Nous avons tendance à lire des passages bibliques comme ceux-ci en prêtant à la mer un caractère dangereux et menaçant. Selon Kenneth W. Lovett, spécialiste de l’Ancien Testament, cette compréhension est notamment fondée sur d’anciens mythes du Proche-Orient où la mer est symbole de chaos et de destruction.
Dans l’antique poème mésopotamien L’épopée de Gilgamesh, la mer joue, par exemple, le rôle d’un ennemi. Une inondation y est décrite comme « une armée au combat ». Dans le mythe babylonien de la création Enuma Elish, le personnage de Tiamat, qui personnifie la mer primordiale, symbolise un chaos monstrueux.
La façon dont la Bible elle-même décrit la mer contribue également à ces interprétations négatives. Dieu utilise souvent la mer comme un « outil de jugement contre le péché », explique Lovett, et, dans la vision de Daniel, Satan et d’autres bêtes malfaisantes émergent des eaux.

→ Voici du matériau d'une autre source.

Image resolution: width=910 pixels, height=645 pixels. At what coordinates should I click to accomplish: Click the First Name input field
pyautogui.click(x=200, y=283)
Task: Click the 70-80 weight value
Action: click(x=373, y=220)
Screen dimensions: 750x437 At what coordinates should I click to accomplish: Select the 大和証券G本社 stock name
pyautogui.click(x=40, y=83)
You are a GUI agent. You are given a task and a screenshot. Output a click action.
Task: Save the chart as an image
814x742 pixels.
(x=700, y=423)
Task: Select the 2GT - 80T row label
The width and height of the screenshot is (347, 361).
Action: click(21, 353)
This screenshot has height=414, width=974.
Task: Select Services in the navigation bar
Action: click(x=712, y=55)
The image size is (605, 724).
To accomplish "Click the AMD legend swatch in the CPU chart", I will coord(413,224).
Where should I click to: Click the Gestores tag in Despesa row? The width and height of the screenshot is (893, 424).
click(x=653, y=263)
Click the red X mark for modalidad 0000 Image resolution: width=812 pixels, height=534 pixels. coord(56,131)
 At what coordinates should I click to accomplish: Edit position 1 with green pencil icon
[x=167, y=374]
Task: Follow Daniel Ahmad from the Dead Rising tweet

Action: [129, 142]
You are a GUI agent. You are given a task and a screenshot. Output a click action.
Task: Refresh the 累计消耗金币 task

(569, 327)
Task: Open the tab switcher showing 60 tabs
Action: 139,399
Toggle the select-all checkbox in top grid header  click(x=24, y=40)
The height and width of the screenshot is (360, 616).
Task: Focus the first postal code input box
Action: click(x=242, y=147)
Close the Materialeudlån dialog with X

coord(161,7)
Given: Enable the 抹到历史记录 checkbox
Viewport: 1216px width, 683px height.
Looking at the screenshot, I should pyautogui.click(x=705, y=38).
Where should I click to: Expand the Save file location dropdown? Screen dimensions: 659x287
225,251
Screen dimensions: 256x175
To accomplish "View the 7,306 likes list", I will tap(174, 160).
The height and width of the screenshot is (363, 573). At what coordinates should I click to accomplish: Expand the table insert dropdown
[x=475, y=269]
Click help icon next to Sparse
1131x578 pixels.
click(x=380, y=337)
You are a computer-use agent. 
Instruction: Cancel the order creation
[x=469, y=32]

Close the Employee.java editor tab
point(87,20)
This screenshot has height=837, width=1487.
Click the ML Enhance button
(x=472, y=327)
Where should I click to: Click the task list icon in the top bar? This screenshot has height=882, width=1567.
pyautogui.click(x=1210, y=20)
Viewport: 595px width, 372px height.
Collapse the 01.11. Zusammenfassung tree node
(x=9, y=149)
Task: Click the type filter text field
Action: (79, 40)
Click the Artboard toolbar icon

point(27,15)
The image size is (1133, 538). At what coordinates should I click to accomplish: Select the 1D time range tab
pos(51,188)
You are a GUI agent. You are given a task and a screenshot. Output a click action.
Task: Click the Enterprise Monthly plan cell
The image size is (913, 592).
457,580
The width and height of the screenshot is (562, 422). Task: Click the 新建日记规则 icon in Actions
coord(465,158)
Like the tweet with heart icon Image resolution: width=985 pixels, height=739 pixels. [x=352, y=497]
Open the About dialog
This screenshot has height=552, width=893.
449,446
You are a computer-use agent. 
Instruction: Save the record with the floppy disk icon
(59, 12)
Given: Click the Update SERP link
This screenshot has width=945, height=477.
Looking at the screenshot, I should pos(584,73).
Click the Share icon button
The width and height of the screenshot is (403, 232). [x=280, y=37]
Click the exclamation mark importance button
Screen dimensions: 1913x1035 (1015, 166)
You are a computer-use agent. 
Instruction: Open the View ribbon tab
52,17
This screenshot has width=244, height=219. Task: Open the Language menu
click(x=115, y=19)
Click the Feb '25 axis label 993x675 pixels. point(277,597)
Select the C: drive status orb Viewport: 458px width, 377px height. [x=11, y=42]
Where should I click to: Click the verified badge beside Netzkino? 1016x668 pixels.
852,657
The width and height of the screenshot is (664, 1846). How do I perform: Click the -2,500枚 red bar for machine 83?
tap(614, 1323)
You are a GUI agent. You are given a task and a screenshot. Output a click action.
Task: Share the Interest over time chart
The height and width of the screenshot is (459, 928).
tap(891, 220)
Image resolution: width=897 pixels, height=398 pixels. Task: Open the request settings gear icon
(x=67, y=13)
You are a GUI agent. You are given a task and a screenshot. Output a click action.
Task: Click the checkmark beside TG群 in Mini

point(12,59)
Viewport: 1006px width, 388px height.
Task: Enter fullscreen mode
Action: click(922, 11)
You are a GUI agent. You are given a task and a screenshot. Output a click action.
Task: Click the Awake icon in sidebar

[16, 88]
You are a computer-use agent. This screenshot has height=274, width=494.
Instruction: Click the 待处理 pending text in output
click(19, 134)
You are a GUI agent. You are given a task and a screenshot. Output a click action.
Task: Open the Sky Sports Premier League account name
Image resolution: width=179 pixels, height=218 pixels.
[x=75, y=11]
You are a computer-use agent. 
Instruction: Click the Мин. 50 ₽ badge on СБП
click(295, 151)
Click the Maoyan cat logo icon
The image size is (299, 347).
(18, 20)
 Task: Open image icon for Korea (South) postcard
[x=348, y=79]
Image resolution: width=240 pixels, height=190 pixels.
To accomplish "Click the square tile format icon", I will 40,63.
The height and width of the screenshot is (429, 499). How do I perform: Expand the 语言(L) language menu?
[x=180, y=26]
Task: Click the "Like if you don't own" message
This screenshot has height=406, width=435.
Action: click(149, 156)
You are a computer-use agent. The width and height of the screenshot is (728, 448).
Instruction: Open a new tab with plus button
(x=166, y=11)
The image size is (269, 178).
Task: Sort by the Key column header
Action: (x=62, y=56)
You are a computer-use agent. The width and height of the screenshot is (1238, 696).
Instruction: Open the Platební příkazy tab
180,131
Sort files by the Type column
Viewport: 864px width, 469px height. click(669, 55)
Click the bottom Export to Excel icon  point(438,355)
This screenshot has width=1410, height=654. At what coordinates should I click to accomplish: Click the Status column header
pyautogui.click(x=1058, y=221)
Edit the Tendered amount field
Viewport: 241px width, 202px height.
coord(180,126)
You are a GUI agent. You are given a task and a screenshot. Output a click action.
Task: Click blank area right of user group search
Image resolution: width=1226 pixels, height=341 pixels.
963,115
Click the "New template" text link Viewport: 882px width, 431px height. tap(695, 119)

Ce qui échappe cependant à Lovett et à d’autres théologiens est que, dans les Écritures, la mer évoque surtout l’incapacité de l’humanité à la contrôler et à la maîtriser. Une interprétation plus large et complète de ce qu’elle représente pourrait bien avoir quelque chose à nous dire de l’incontrôlabilité de Dieu, de sa puissance, de sa majesté et de sa sainteté.
En ne considérant la mer que comme chaos et destruction, nous adoptons une perspective anthropocentrique, dans laquelle nous interprétons le monde en fonction de nos valeurs et expériences humaines. C’est ce que j’appelle l’anthropocentrisme bleu, reflet de nos aspirations illusoires à dominer sur la mer.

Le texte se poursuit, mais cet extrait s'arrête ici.